> [Assigned task]:
Return each line of the listing that contains the string "About".

> [Given data]:
*****
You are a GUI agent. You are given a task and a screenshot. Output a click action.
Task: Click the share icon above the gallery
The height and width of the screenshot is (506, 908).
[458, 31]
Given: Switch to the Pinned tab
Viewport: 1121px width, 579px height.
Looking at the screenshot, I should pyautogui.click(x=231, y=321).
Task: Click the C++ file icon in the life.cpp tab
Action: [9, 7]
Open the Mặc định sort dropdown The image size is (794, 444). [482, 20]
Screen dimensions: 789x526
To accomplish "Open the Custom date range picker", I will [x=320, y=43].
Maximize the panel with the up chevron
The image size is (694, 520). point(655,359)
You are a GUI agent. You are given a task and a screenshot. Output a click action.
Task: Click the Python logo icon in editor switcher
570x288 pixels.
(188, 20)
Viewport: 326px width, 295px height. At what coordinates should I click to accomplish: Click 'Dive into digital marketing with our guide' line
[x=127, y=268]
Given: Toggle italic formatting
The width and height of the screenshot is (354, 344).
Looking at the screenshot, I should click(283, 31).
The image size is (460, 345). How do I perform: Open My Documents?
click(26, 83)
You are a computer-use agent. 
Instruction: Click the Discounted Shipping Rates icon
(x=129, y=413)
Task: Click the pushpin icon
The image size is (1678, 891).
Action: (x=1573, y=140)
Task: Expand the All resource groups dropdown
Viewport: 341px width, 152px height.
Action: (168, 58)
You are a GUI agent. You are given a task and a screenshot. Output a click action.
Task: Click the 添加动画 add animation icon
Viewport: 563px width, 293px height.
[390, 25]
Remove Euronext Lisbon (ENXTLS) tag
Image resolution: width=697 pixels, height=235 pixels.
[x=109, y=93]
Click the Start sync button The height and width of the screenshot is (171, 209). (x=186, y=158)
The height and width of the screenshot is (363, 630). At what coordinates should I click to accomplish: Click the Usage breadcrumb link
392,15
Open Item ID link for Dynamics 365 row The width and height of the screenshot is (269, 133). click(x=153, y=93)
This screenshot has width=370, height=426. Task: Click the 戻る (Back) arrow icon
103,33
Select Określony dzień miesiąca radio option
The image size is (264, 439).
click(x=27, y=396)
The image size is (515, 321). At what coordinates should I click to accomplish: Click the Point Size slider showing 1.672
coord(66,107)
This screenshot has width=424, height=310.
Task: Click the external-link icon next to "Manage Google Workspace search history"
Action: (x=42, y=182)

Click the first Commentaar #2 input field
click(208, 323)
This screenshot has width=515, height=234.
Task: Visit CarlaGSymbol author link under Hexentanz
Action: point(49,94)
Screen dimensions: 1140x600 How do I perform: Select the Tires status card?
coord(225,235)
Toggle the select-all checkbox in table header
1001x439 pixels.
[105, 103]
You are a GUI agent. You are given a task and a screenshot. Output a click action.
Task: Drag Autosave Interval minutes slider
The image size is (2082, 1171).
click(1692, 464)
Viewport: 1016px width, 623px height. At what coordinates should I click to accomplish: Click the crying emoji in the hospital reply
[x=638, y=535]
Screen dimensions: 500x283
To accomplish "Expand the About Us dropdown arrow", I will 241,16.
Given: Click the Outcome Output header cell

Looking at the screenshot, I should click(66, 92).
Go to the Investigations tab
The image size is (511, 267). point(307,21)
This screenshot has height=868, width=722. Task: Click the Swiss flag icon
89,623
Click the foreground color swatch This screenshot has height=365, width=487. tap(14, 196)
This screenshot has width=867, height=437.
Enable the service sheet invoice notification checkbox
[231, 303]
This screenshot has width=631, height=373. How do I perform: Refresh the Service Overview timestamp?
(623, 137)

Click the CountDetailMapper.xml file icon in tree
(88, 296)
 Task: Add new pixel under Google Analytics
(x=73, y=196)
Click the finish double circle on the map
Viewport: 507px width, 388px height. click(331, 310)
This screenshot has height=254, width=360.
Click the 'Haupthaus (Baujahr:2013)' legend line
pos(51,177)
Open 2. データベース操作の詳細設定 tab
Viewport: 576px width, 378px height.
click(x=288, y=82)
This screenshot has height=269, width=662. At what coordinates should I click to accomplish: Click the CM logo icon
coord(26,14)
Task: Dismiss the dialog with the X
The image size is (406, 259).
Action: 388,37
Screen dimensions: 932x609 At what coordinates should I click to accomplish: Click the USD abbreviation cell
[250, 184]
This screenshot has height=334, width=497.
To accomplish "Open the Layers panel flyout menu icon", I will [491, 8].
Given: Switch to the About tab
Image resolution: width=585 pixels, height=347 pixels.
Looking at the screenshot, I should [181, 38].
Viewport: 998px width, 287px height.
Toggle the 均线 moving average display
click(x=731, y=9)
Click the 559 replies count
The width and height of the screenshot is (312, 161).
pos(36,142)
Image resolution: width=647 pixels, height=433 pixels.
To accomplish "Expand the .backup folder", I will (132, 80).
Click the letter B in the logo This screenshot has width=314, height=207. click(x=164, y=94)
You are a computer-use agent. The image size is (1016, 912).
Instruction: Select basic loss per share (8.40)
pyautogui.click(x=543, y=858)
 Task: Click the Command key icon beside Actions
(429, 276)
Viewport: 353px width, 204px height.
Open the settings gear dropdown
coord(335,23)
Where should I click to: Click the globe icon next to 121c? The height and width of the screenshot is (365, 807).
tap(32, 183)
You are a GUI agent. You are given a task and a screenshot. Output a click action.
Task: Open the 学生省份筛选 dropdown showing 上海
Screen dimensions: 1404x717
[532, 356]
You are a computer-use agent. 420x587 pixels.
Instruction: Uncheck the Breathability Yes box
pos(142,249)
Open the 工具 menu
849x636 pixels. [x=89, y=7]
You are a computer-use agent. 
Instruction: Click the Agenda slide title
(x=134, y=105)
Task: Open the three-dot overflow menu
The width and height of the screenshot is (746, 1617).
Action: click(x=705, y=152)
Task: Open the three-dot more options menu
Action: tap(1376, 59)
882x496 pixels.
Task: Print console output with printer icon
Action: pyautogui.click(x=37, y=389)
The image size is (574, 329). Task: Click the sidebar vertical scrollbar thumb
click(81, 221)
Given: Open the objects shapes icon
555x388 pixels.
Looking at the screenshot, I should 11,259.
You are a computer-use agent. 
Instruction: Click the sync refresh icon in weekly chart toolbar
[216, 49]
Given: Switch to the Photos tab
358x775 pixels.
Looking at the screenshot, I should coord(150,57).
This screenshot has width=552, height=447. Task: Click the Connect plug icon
*****
> [Answer to this problem]:
To accomplish "Expand the About Us dropdown arrow", I will 241,16.
Given: Switch to the About tab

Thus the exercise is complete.